▶ To be done
Put the lines of these items into a JSON list of strings, one string per line, leaving out blank lines and the pictures.

=== Data in this exercise ===

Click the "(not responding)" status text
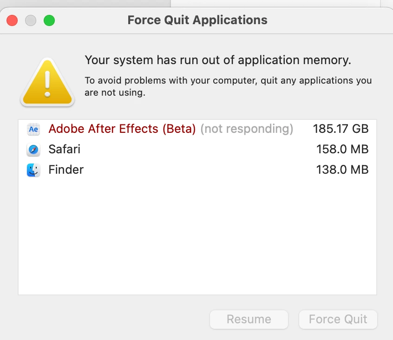Screen dimensions: 393x340 [x=247, y=129]
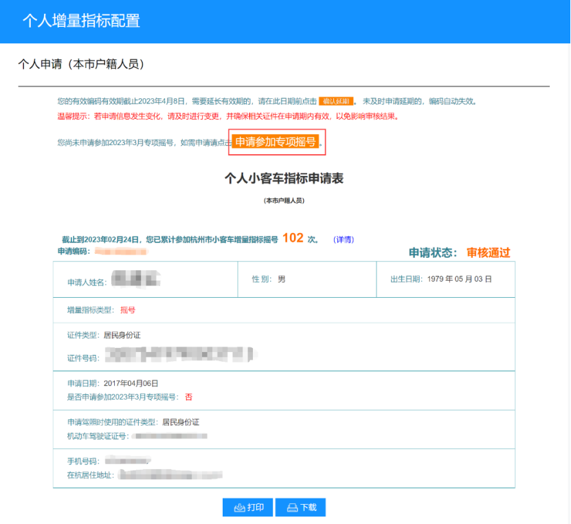Click the red 否 special lottery value
Viewport: 571px width, 524px height.
click(x=188, y=397)
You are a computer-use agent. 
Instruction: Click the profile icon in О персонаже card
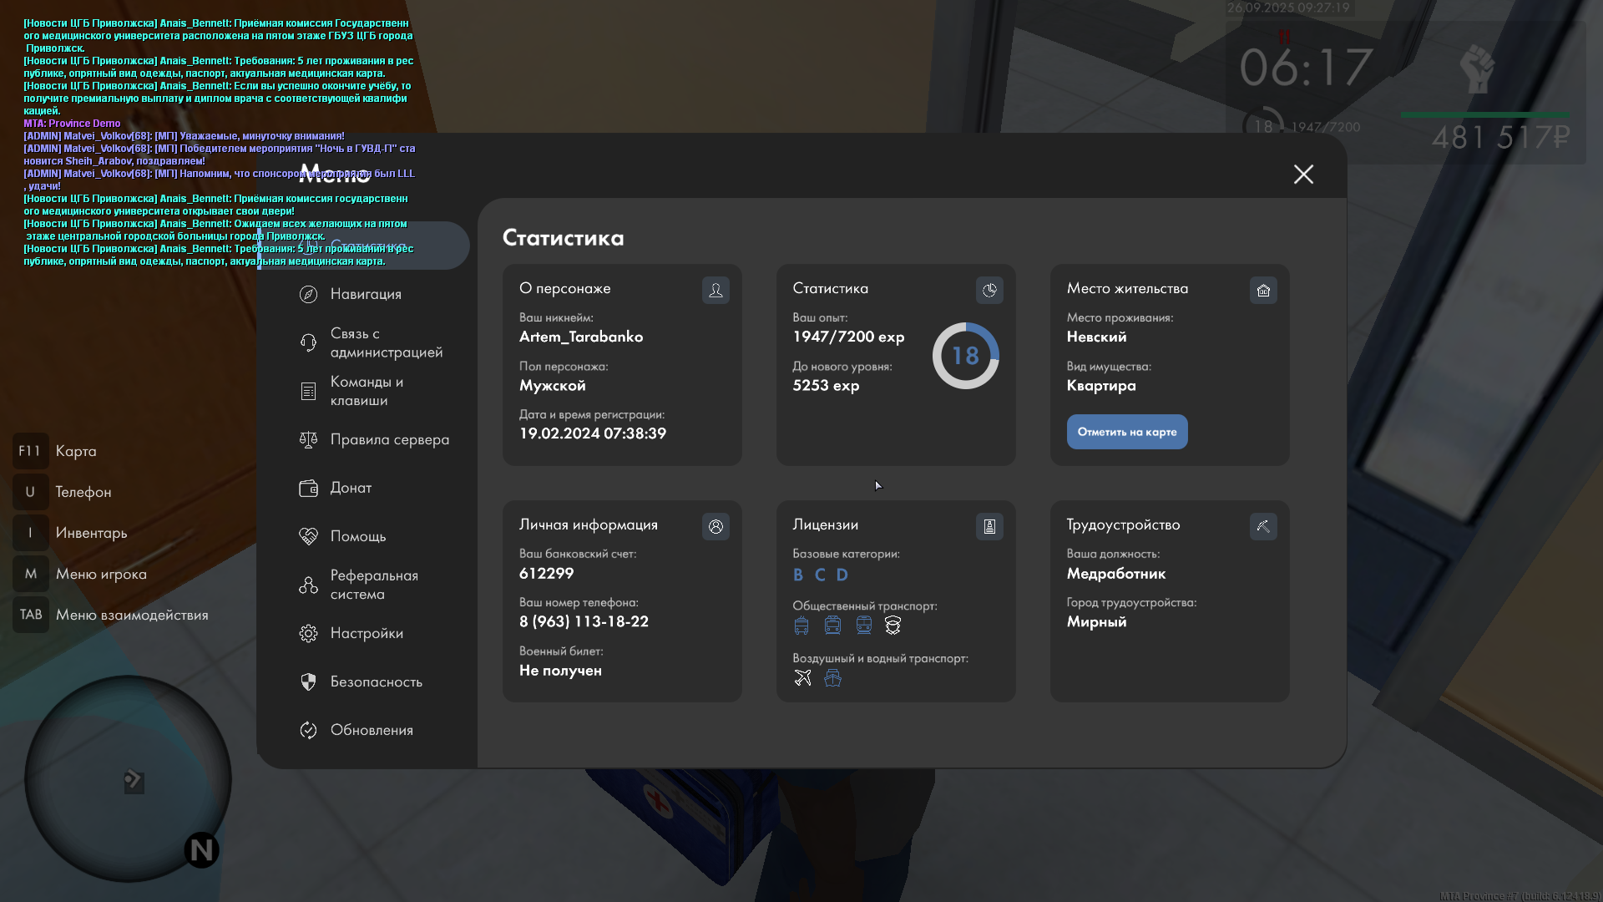click(x=716, y=290)

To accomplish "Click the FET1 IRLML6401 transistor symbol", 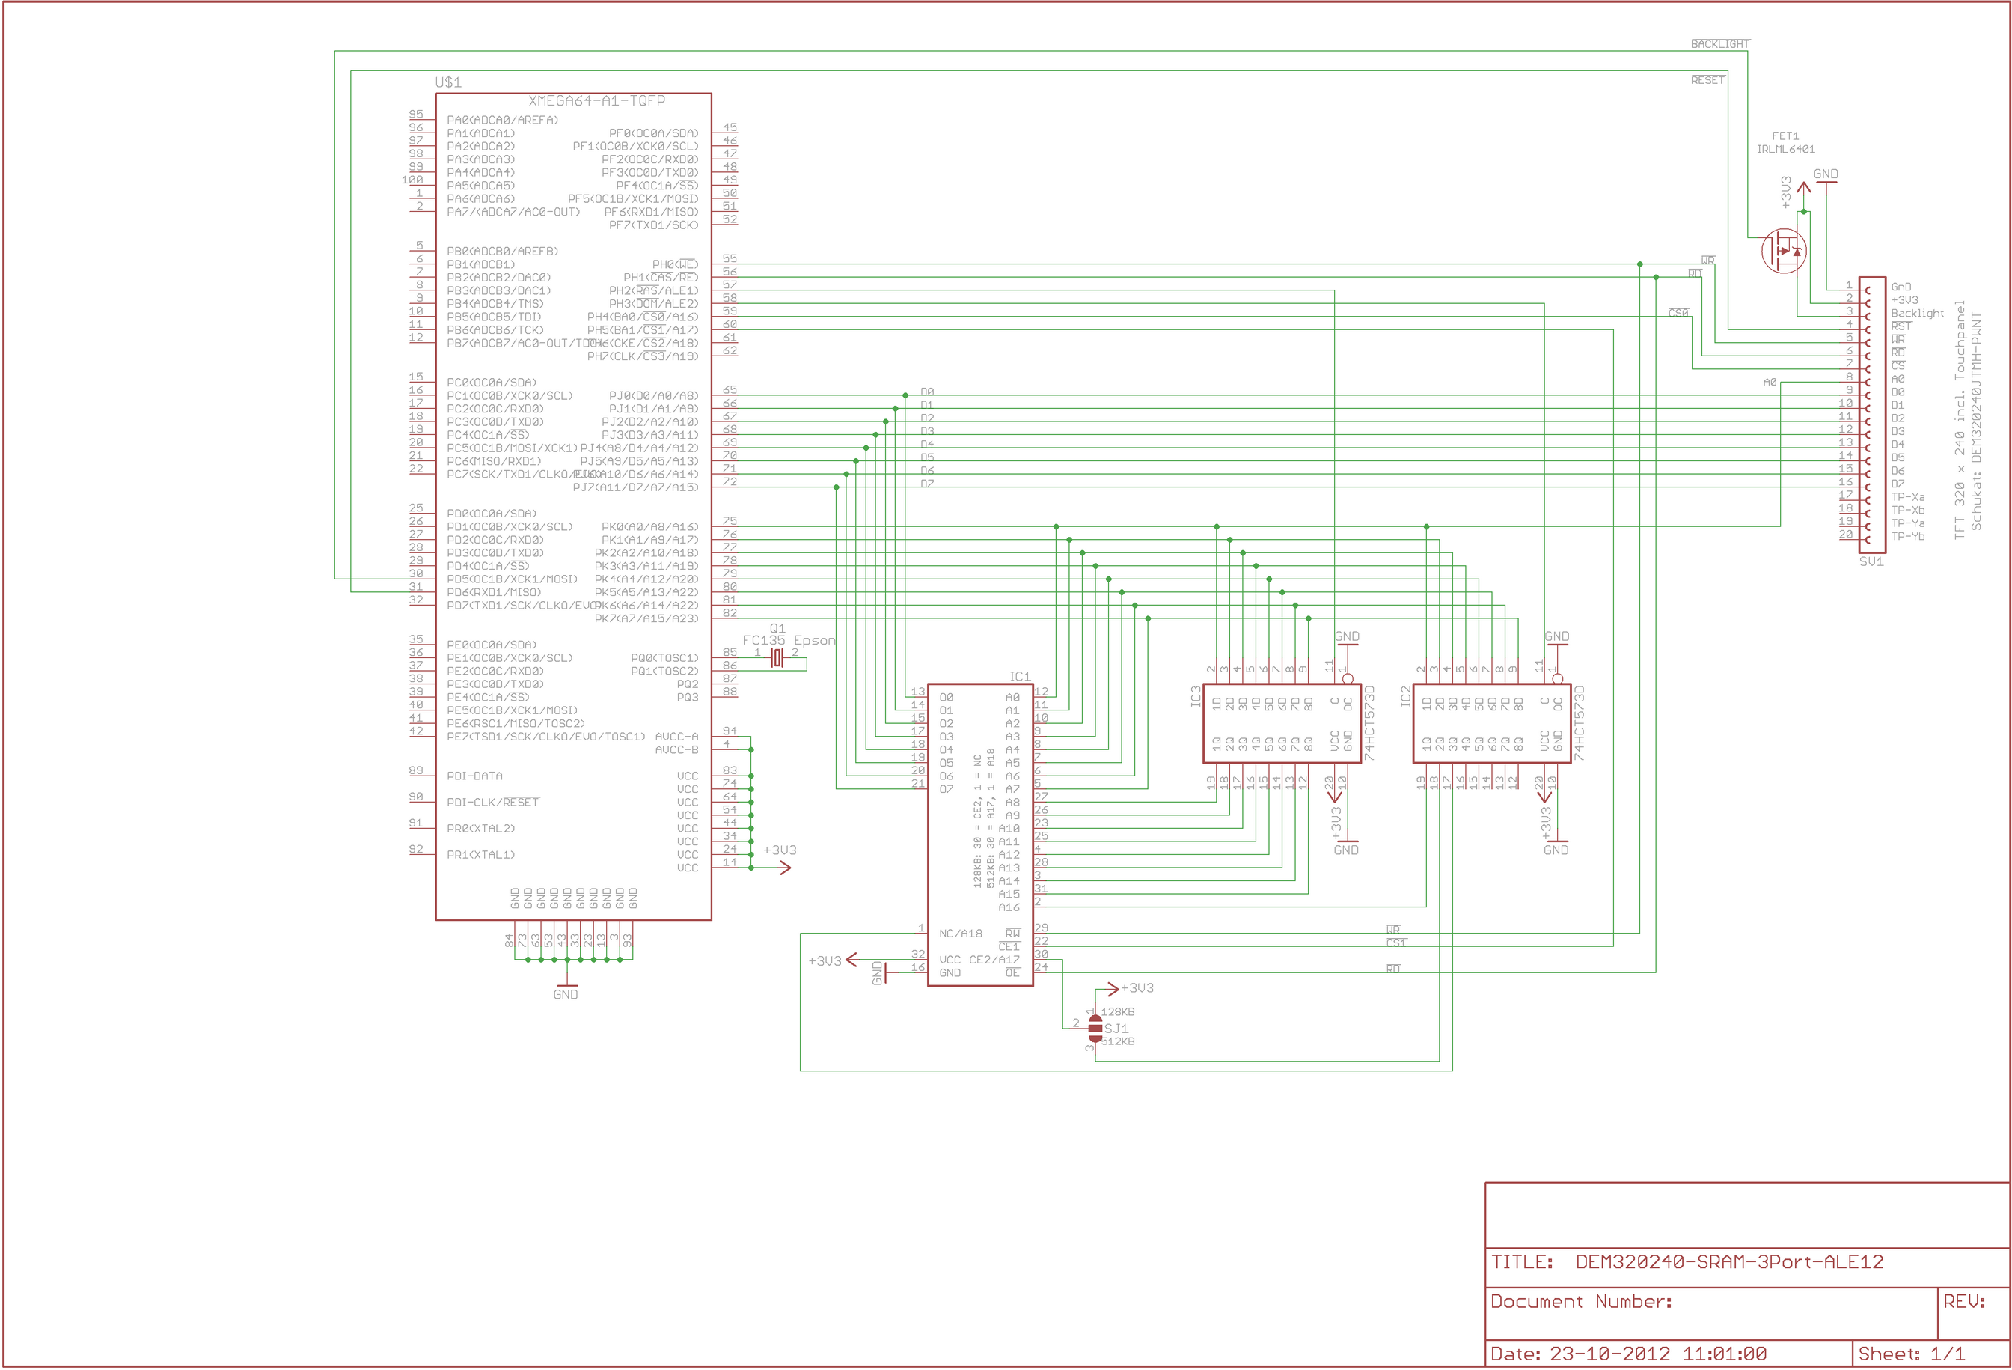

===

▶ Solution for this task
[
  "Click the \"(not responding)\" status text",
  "Screen dimensions: 393x340 [x=247, y=129]",
  "Click the red 否 special lottery value",
  "Viewport: 571px width, 524px height.",
  "click(x=188, y=397)",
  "You are a computer-use agent. ",
  "Instruction: Click the profile icon in О персонаже card",
  "click(x=716, y=290)",
  "To accomplish \"Click the FET1 IRLML6401 transistor symbol\", "
]